Stored records
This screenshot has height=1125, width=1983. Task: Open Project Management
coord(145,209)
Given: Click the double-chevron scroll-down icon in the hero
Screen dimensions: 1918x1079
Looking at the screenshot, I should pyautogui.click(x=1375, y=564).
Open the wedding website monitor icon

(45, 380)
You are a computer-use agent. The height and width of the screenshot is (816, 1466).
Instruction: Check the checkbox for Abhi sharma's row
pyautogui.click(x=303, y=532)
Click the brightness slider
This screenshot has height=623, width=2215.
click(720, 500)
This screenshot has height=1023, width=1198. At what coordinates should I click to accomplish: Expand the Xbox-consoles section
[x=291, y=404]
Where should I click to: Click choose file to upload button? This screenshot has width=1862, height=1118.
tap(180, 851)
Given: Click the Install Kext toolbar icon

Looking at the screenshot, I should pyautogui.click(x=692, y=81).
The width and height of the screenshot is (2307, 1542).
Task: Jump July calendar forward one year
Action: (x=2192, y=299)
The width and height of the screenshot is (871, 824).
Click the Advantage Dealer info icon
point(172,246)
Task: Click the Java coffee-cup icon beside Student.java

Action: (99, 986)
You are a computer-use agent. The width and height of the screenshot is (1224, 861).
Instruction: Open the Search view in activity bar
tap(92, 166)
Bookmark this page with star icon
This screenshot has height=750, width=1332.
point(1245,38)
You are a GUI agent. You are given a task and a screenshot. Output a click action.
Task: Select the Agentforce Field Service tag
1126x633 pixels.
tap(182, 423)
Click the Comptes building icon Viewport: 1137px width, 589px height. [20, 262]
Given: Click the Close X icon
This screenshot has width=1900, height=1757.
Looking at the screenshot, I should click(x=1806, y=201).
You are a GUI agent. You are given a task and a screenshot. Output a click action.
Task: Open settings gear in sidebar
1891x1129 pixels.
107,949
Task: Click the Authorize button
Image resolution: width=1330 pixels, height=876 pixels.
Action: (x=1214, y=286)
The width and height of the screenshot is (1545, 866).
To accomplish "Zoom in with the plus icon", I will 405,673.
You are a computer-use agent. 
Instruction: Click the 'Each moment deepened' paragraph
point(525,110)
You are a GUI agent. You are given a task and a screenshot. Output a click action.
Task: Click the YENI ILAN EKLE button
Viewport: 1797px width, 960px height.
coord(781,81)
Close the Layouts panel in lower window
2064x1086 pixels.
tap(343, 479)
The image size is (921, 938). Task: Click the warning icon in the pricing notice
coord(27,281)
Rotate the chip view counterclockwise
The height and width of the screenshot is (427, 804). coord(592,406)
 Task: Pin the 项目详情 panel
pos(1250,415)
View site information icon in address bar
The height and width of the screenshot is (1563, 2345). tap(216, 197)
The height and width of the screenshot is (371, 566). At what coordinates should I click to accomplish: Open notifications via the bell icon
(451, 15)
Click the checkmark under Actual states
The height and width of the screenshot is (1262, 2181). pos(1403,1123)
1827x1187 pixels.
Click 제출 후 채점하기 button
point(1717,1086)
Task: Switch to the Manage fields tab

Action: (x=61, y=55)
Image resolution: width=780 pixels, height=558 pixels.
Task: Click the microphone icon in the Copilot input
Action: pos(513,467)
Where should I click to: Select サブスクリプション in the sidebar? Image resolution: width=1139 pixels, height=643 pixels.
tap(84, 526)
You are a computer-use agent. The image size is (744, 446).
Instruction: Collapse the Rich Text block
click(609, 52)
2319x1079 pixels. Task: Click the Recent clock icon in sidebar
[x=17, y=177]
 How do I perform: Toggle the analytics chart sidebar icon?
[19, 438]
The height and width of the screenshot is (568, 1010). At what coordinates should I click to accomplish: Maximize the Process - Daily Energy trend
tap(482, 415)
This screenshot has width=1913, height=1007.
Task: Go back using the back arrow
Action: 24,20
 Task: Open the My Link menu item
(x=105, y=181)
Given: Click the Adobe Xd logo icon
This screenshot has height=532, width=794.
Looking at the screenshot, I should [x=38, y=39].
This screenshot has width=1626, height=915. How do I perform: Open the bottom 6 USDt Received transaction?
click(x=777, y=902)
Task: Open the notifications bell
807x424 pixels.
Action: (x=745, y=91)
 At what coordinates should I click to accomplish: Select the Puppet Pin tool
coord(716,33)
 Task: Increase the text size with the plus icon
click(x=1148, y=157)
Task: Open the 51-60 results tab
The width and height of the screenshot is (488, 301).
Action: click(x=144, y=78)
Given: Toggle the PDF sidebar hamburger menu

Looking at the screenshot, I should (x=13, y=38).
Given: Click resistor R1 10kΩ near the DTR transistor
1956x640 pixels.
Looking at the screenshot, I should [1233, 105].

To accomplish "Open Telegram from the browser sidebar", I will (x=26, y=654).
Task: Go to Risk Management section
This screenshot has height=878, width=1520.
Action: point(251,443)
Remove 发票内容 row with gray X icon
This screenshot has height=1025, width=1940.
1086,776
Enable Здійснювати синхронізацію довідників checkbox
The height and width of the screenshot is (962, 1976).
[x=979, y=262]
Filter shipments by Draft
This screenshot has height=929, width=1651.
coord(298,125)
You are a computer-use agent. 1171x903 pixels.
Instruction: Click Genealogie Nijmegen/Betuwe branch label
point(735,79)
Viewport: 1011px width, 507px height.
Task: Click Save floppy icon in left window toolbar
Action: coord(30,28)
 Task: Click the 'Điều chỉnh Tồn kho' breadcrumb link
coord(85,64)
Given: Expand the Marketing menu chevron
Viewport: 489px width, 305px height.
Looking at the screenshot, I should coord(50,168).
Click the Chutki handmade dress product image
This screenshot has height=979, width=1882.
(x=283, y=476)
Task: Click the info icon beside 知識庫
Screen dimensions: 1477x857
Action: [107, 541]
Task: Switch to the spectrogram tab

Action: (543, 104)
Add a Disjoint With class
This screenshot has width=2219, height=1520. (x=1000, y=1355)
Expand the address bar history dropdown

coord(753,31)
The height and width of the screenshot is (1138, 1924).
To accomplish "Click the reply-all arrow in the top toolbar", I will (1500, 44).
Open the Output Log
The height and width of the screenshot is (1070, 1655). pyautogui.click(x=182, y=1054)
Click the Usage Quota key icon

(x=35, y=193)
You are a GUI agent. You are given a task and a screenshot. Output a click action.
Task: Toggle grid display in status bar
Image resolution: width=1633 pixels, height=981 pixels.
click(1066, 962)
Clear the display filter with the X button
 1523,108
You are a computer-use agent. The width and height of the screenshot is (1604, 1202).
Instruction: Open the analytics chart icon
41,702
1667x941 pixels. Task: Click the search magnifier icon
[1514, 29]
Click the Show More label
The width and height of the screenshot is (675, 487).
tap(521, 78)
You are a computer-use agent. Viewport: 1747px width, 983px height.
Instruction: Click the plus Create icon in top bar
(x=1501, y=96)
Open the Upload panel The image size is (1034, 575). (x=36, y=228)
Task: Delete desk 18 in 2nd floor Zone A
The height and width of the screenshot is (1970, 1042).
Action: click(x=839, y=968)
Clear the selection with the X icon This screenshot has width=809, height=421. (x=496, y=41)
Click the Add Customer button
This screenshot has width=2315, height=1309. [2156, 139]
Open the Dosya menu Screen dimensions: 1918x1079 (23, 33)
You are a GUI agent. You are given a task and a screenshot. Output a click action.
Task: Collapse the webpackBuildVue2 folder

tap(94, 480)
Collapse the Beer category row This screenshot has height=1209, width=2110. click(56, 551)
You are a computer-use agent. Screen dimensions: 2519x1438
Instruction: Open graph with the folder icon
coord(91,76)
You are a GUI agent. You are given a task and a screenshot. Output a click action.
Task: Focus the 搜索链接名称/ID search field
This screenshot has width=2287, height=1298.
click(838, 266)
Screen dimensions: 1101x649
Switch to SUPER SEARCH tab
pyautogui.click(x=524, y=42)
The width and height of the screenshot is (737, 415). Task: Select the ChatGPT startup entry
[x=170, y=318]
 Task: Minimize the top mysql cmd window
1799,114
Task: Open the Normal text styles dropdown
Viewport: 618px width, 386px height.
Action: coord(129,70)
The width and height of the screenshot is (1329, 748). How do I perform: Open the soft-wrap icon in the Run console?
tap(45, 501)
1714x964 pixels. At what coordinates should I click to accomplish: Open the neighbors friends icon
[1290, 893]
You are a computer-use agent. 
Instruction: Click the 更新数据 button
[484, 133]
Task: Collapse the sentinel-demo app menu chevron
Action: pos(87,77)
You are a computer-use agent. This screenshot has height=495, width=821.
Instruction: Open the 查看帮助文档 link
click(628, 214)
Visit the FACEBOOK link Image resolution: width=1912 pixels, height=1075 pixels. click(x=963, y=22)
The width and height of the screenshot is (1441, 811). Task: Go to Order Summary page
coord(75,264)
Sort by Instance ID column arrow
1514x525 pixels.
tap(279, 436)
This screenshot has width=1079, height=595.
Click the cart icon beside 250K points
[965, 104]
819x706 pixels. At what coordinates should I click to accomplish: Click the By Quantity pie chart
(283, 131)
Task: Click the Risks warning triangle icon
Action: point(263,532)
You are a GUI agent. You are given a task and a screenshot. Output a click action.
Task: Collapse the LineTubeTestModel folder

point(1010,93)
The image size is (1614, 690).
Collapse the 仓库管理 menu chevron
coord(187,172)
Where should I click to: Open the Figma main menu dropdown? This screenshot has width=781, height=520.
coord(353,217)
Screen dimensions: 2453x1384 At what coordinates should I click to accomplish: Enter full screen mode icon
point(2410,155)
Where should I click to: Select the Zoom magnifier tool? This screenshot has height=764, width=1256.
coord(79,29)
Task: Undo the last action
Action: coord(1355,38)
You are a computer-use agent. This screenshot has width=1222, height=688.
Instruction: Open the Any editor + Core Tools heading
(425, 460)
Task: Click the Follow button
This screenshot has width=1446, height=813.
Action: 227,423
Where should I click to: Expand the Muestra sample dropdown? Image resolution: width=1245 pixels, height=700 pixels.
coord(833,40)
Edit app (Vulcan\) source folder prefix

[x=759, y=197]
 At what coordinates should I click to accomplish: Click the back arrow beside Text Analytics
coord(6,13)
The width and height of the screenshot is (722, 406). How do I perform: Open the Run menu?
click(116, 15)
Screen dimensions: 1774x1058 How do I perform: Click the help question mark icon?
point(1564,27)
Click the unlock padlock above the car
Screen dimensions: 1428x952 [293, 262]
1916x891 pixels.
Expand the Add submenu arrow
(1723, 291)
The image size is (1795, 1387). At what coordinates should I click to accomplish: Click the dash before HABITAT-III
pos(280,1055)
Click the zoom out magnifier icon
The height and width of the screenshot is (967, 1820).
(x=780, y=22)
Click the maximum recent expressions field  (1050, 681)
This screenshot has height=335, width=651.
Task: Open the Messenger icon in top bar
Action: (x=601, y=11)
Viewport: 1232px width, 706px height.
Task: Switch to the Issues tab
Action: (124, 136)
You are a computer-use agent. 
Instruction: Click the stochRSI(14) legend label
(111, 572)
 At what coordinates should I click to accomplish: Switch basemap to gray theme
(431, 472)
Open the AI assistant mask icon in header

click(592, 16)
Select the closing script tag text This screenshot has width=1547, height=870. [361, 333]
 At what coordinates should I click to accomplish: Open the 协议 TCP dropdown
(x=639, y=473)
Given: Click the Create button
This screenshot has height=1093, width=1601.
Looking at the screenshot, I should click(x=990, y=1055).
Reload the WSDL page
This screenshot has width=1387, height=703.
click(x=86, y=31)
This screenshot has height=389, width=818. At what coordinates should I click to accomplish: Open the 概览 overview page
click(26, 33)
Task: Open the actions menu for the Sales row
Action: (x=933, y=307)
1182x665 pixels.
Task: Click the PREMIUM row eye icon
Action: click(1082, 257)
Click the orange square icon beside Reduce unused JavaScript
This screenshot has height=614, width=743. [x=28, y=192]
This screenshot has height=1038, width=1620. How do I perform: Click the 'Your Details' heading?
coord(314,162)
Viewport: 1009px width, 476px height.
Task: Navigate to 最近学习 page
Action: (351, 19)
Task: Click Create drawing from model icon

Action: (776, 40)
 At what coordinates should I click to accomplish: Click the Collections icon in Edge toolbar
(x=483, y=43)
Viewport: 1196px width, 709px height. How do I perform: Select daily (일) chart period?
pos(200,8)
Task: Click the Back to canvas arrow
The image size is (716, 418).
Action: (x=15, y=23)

_What you are asked to do_: Look above for the line holding "Task: Collapse the webpackBuildVue2 folder" and the line holding "Task: Focus the 搜索链接名称/ID search field", then output exactly those two lines and every line between them, nothing more.

_Solution to the exercise_:
Task: Collapse the webpackBuildVue2 folder

tap(94, 480)
Collapse the Beer category row This screenshot has height=1209, width=2110. click(56, 551)
You are a computer-use agent. Screen dimensions: 2519x1438
Instruction: Open graph with the folder icon
coord(91,76)
You are a GUI agent. You are given a task and a screenshot. Output a click action.
Task: Focus the 搜索链接名称/ID search field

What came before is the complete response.